The funding, announced today by Máire Geoghegan-Quinn, European Commissioner for Research, Innovation and Science, will support a multinational research consortium to tackle big questions about how viruses and bacteria spread from animals or the environment into humans.
“In the past, governments have tended to address outbreaks by firefighting”, says Thijs Kuiken, a virologist at the Erasmus Medical Center in the Netherlands and coordinator of the newly-funded ANTIGONE project. “We would rather be able to see epidemics coming before they actually occur.” He says that today’s announcement won’t see that goal entirely realised, but it’s a good step in the right direction.
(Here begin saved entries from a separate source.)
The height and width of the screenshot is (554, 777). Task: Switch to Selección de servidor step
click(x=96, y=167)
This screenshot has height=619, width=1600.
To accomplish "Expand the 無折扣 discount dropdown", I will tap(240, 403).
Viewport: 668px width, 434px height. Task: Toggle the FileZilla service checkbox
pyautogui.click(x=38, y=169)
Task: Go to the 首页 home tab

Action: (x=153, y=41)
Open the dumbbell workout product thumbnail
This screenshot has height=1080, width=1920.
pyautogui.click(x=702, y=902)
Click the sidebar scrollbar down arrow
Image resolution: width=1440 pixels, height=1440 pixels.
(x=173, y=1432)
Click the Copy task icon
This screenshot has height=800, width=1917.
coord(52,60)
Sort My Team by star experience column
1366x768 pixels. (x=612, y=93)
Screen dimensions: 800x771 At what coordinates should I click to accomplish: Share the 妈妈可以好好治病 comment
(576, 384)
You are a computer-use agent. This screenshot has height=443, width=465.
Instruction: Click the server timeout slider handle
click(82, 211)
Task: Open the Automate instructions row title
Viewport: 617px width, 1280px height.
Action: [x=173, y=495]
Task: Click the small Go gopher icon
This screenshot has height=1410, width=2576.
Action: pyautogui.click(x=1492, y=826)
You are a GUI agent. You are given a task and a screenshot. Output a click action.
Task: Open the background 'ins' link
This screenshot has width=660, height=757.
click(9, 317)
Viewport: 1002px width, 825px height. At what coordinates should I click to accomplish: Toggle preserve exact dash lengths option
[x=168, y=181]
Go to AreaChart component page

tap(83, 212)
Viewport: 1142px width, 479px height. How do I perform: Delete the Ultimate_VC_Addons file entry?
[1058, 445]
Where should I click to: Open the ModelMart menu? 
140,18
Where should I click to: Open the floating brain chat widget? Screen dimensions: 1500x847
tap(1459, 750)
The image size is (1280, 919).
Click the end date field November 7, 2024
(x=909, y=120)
The ANTIGONE (ANTIcipating the Global Onset of Novel Epidemics) network will fund fourteen research groups across seven countries to study Shiga-toxin forming E. coli as well as other bacteria and viruses with the potential to cause human epidemics, including Ebola virus, the severe acute respiratory syndrome (SARS) virus, and Yersinia pestis bacteria, which causes plague.
It joins a similar research consortium called PREDEMICS (Preparedness, Prediction and Prevention of Emerging Zoonotic Viruses with Pandemic Potential using Multidisciplinary Approaches), which focuses on viruses with epidemic potential, including influenza, hepatitis E and rabies. Applications for funding from both proposals were submitted to the EU Research Framework Programme in 2010 following a call for proposals on emerging epidemics research. At the time, only PREDEMICS was given the go-ahead.
But this year’s E. coli outbreak, which infected 3, 910 people in the EU and Norway and resulted in 46 deaths, was a timely reminder that deadly bacterial strains can unexpectedly emerge as well. As a result, ANTIGONE has been bumped up from the reserve list and into action. €2.1 million of the funding announced today is specified for research on better understanding the unusual bacterial strain.
Kuiken says ANTIGONE’s potential for making progress in understanding epidemics lies in bringing together scientists with experience in multiple different diseases, and from medical and veterinary science. “We’ve gained a lot of knowledge about individual bacteria and viruses in recent years”, he says, “now we really need an integrated effort to find common factors in the chains of emergence of these pathogens”.
The funding also contains a ‘flexibility cause’ – a sign that the EC understands that pathogens don’t wait around while they call for and assess new proposals. Under this stipulation, if a new outbreak arises – perhaps of similar dimensions to this year’s E. coli outbreak – the Commission can require the researchers to immediately shift their focus to the new threat.